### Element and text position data
## Begin

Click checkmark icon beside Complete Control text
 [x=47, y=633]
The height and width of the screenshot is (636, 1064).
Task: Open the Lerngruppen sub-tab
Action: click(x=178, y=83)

## End

### Written exercise
Copy out all the lines above word for word, keeping every character unchanged.

### Solution to the problem
Click checkmark icon beside Complete Control text
 [x=47, y=633]
The height and width of the screenshot is (636, 1064).
Task: Open the Lerngruppen sub-tab
Action: click(x=178, y=83)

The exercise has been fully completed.